Type B stories (350 or so words 2+ sources can be researched and written* in a week)
Type C stories (opinions, reviews, "Buzzfeed" type listicles etc.) that can be researched and written in a week).
Type D stories. (Basically briefs. 200 words or fewer. 24 hour turnaround. Sports gamers in ALT format, basic Bloomberg Formula beats (Straight Lead, Quote, Factual paragraph, Quote).

So the week you are researching a Type A you might be doing a type D or two, then the next week writing and editing the longer story then a couple weeks rotating through shorter pieces before getting back in the rotation on a larger piece and on and on and on. It's our first year on this system and it's working well (ish) after a semester--still breaking editors from four years of thinking PRINT vs. WEB as opposed to continuous news cycle.

*includes editing/revising time.

TYPE D -- ALT format

It's a very specific type of ALTernative Copy Format we use for sports gamers. Totally stolen and modified from the way the Detroit Free Press does them, presumably for quick turnarounds to get into their outstate editions.

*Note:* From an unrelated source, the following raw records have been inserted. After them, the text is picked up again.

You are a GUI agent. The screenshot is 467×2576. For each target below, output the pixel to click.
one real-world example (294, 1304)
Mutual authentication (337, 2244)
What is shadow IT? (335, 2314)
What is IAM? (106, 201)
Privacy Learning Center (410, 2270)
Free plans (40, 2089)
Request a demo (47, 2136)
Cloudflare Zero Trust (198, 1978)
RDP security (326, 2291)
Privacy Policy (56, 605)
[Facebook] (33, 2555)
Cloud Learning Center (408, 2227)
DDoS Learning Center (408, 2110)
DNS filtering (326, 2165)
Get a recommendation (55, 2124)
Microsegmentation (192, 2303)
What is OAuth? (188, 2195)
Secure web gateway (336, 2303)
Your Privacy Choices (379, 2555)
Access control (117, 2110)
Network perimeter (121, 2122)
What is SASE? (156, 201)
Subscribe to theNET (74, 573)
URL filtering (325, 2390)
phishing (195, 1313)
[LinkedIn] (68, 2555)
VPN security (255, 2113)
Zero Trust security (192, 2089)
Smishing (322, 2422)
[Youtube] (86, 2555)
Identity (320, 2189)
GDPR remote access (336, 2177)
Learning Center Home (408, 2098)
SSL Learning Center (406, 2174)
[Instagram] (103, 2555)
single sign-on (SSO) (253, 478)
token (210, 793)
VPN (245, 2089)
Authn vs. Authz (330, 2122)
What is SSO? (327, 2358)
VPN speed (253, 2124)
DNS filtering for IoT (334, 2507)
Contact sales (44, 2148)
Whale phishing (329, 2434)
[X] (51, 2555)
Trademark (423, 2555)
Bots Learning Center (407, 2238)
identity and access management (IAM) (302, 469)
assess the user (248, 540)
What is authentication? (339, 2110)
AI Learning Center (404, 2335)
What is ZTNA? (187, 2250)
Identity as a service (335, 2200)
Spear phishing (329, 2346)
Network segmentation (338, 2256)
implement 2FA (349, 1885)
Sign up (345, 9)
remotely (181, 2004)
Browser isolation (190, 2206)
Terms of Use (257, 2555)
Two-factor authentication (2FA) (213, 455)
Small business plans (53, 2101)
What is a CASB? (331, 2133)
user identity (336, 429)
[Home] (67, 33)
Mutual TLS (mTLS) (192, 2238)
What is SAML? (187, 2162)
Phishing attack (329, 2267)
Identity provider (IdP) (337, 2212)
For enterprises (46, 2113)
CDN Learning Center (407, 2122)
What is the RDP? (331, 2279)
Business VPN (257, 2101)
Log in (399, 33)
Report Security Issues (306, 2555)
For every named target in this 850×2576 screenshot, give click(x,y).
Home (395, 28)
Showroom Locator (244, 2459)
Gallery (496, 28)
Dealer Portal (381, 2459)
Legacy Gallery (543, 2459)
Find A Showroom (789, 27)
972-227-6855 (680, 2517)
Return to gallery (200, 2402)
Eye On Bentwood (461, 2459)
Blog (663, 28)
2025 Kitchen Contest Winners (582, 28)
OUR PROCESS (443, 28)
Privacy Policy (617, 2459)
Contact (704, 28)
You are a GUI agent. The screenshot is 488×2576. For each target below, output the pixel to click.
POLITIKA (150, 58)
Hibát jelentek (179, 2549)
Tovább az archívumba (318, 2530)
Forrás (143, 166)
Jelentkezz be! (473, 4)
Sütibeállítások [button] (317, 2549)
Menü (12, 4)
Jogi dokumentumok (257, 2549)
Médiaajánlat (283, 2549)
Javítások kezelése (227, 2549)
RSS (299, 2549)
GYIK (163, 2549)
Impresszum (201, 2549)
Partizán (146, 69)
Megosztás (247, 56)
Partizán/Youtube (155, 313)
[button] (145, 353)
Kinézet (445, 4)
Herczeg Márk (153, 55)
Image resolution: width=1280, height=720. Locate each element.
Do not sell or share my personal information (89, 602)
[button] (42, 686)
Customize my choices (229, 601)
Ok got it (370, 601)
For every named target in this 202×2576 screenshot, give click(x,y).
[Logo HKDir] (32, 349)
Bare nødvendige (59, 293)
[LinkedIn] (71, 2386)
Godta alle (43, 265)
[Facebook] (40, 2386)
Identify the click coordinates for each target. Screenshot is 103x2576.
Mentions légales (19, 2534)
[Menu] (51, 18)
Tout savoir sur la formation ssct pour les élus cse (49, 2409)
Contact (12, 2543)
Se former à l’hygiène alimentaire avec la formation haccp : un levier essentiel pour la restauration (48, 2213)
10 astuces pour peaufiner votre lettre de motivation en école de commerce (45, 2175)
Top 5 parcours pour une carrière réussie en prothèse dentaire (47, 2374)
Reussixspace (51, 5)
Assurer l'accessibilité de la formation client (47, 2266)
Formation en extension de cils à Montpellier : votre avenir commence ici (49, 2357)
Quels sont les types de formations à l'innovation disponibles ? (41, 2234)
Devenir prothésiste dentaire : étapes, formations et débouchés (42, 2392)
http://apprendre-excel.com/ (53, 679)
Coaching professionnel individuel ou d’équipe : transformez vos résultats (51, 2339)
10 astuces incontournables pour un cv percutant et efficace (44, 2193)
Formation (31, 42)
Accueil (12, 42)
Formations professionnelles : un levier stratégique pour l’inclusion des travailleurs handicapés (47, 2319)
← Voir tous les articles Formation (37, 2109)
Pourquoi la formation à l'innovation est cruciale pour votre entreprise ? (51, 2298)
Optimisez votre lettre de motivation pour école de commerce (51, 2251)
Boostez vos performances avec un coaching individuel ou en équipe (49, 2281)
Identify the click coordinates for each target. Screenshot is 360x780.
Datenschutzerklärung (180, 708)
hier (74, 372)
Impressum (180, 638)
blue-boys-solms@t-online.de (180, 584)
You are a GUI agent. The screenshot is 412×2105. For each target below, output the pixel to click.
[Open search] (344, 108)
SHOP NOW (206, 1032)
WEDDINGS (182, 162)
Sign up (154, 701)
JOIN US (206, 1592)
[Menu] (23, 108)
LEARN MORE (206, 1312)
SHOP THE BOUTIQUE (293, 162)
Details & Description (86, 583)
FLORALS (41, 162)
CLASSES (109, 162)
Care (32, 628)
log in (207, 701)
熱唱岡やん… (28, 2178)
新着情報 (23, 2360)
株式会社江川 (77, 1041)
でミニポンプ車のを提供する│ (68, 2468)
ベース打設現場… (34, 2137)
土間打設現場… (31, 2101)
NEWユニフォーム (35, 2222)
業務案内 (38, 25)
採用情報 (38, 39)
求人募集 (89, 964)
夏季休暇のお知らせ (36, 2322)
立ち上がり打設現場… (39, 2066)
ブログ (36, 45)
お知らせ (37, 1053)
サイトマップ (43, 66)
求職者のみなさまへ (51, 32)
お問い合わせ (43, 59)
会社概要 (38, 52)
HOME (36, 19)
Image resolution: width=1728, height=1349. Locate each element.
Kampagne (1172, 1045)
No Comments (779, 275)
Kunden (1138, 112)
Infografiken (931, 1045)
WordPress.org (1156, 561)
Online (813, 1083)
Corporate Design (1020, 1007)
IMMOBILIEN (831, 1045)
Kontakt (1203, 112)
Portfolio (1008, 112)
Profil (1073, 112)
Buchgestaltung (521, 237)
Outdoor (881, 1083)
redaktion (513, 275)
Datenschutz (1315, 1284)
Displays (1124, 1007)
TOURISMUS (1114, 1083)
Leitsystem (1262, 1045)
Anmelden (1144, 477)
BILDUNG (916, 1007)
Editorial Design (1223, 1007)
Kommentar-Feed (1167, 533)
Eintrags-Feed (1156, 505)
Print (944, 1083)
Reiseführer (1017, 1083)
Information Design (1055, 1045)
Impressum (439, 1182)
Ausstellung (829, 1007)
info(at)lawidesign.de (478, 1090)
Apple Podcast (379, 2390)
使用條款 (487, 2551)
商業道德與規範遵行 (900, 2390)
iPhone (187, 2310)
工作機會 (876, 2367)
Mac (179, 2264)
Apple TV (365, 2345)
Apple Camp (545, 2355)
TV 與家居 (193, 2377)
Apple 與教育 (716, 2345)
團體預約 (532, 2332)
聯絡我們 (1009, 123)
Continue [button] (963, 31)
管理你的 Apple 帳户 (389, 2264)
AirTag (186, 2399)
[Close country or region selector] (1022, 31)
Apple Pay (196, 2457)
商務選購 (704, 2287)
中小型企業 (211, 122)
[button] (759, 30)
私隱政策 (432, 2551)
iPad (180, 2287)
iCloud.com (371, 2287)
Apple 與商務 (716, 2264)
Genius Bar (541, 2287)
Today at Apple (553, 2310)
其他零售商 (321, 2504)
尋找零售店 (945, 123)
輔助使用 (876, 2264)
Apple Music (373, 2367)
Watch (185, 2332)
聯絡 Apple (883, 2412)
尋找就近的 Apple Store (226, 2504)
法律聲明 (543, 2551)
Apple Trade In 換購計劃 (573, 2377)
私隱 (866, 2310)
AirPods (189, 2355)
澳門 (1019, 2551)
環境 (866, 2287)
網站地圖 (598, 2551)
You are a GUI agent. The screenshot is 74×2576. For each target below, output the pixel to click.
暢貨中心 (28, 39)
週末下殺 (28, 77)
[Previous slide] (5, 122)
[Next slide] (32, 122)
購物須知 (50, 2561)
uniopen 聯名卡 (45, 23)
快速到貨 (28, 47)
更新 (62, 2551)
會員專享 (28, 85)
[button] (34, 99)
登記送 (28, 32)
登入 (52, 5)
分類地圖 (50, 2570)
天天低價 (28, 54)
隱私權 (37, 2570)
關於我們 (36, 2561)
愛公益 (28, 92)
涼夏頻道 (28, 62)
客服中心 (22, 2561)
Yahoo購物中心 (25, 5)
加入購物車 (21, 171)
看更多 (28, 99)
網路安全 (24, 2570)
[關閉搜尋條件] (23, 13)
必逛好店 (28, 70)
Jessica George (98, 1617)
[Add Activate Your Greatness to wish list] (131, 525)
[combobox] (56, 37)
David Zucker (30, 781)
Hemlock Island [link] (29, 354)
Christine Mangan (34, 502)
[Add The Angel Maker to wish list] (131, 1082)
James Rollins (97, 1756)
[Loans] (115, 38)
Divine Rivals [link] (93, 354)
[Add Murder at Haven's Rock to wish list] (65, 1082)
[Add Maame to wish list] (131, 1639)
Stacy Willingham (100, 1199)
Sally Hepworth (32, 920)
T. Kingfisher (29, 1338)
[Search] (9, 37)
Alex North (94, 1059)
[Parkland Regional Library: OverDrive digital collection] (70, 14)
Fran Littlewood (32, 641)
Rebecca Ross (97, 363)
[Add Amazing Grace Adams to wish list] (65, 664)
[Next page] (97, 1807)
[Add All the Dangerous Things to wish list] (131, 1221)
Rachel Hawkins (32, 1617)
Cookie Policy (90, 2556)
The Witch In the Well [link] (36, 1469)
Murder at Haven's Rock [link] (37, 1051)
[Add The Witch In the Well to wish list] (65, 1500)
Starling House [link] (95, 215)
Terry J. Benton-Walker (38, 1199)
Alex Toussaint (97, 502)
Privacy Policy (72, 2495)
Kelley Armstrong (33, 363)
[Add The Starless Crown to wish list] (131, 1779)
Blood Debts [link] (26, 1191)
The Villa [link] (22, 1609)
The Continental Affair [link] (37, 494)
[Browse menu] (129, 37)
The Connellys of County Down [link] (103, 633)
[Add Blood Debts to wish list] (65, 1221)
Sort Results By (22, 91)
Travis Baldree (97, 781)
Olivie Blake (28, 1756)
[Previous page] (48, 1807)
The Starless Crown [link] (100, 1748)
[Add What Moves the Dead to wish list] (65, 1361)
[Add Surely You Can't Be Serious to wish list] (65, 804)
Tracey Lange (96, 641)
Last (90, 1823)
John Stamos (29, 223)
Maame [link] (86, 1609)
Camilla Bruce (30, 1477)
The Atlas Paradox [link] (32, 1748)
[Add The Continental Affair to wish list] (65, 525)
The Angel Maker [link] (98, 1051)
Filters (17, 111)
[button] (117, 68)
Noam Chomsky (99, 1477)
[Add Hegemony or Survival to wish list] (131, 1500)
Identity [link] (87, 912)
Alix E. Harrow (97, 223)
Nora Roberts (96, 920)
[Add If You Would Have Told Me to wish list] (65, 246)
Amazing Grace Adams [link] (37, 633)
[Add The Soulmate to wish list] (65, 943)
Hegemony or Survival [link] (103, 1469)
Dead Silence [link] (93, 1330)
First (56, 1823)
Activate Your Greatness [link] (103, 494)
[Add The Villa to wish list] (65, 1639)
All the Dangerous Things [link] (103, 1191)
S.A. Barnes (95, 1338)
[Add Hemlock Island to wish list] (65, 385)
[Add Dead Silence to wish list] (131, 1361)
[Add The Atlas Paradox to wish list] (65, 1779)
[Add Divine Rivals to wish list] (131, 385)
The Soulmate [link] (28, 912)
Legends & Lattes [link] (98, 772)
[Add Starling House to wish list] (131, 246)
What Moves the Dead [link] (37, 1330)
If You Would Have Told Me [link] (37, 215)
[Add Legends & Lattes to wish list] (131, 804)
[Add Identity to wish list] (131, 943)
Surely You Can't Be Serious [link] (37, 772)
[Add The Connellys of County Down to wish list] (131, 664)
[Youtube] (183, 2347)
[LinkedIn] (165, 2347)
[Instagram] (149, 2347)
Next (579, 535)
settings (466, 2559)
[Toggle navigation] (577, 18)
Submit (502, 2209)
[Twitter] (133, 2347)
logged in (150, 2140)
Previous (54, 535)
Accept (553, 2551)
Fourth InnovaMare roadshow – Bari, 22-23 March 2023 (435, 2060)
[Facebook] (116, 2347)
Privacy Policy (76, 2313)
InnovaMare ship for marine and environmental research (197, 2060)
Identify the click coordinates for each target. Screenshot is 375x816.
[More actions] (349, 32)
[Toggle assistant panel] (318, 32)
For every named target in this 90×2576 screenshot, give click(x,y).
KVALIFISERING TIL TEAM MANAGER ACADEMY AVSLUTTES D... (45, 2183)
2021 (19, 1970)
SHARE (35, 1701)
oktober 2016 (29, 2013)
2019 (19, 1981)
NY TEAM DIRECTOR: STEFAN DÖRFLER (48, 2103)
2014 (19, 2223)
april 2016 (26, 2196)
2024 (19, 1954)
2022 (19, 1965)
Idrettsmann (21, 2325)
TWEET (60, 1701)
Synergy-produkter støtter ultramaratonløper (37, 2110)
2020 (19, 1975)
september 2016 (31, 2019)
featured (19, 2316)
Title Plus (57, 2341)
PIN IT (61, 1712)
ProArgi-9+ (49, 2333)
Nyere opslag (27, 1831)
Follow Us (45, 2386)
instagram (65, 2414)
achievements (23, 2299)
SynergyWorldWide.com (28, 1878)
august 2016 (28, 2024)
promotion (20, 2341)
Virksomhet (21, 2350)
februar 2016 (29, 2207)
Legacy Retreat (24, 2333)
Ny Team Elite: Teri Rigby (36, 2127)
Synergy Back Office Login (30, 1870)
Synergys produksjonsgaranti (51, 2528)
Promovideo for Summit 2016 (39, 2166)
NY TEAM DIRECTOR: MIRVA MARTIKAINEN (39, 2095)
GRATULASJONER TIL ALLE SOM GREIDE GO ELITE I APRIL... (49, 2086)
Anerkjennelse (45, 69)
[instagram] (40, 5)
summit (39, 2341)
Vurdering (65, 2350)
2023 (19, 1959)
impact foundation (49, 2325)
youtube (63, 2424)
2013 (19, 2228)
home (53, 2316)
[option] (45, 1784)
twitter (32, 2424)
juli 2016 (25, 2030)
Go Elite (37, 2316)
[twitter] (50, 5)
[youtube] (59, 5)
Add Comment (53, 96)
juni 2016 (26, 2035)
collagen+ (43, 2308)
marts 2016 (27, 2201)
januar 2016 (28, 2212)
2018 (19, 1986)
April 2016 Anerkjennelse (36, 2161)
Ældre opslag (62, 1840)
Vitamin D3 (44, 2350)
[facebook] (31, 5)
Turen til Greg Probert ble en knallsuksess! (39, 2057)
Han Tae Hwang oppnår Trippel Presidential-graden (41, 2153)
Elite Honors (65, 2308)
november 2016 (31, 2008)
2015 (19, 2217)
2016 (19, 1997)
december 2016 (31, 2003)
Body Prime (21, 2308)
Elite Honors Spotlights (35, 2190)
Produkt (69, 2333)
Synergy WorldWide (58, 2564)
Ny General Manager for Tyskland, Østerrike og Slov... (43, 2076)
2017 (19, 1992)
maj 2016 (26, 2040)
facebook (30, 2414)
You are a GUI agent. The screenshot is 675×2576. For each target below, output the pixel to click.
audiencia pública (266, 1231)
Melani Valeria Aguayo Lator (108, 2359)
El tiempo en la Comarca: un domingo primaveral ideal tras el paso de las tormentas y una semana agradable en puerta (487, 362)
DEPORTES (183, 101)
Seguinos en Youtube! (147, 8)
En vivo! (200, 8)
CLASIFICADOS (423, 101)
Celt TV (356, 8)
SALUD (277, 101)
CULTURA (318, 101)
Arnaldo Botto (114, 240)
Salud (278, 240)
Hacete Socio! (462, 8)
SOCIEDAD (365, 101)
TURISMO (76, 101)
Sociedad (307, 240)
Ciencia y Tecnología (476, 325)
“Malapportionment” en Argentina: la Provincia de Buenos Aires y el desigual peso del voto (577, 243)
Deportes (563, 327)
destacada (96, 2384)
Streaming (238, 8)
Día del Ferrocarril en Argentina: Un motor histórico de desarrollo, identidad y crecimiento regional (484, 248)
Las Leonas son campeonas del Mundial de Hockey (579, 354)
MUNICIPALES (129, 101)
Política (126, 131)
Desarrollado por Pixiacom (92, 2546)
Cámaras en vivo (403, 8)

They are something that can be turned around, edited and posted within one class period.

Here is what it looks like in the Detroit Free Press.

Here is what ALT format would look like turned around in one class period.

TYPE D --Basic Bloomberg Formula beats are modeled here.

Bloomberg Formula is simply a four paragraph formula Bloomberg uses for breaking news. (They update frequently, we probably wouldn't)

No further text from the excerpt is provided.